Exercise directions: Filter the records for "button" and keep each line that has it.

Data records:

==================================================

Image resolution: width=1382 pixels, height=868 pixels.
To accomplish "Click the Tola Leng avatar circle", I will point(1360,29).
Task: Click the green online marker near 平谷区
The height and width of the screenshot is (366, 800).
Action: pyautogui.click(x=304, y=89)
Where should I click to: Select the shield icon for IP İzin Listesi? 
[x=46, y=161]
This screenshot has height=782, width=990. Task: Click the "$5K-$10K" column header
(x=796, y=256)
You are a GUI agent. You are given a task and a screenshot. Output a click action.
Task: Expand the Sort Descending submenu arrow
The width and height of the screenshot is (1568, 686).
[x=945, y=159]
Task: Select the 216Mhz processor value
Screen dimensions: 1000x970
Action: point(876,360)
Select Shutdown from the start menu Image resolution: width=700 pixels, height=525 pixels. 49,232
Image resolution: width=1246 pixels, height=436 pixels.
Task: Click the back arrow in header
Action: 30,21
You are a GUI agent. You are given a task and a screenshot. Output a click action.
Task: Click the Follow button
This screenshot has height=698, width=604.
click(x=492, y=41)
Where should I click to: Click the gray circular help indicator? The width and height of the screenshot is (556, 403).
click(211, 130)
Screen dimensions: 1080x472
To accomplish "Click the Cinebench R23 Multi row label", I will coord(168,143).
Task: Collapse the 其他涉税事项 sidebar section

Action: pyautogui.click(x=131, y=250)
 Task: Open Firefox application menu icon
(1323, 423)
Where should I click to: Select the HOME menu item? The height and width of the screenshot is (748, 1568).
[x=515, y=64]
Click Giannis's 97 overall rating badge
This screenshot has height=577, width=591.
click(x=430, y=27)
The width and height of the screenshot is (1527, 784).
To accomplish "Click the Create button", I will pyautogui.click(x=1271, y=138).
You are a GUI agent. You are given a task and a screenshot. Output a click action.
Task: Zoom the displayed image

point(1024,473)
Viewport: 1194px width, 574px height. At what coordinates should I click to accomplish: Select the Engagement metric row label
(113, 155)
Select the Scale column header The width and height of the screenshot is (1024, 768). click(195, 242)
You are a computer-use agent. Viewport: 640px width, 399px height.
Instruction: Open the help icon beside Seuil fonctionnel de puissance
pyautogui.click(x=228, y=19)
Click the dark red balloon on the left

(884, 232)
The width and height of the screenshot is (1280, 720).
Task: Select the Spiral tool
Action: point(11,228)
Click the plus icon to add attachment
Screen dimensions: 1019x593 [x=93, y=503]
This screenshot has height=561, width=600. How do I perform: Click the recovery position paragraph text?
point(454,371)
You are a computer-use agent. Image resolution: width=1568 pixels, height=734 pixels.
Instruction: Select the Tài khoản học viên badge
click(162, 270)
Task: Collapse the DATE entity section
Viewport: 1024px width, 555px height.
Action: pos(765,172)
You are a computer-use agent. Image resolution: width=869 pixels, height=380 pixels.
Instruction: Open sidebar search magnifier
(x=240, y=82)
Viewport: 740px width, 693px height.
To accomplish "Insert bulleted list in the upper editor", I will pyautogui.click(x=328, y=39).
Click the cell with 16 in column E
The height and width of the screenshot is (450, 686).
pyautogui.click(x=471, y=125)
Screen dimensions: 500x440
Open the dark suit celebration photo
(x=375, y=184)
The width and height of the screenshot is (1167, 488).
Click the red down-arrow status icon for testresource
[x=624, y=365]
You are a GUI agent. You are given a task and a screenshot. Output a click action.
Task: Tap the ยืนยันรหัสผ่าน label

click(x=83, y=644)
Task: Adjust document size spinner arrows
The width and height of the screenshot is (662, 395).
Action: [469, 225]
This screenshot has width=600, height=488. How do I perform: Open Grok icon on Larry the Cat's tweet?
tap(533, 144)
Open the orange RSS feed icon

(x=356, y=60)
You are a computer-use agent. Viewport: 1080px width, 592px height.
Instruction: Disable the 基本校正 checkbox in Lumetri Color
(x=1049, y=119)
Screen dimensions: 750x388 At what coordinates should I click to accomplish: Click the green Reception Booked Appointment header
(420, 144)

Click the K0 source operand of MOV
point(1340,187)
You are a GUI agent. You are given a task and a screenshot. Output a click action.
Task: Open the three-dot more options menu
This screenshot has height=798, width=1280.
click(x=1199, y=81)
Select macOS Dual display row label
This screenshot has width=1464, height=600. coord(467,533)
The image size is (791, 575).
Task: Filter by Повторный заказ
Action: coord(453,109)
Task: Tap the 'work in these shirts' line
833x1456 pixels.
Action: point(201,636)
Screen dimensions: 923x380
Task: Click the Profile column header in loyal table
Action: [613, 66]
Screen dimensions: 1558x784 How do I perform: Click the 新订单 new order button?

==================================================

Exercise solution:
Task: Click the Follow button
To accomplish "Click the Create button", I will pyautogui.click(x=1271, y=138).
Screen dimensions: 1558x784 How do I perform: Click the 新订单 new order button?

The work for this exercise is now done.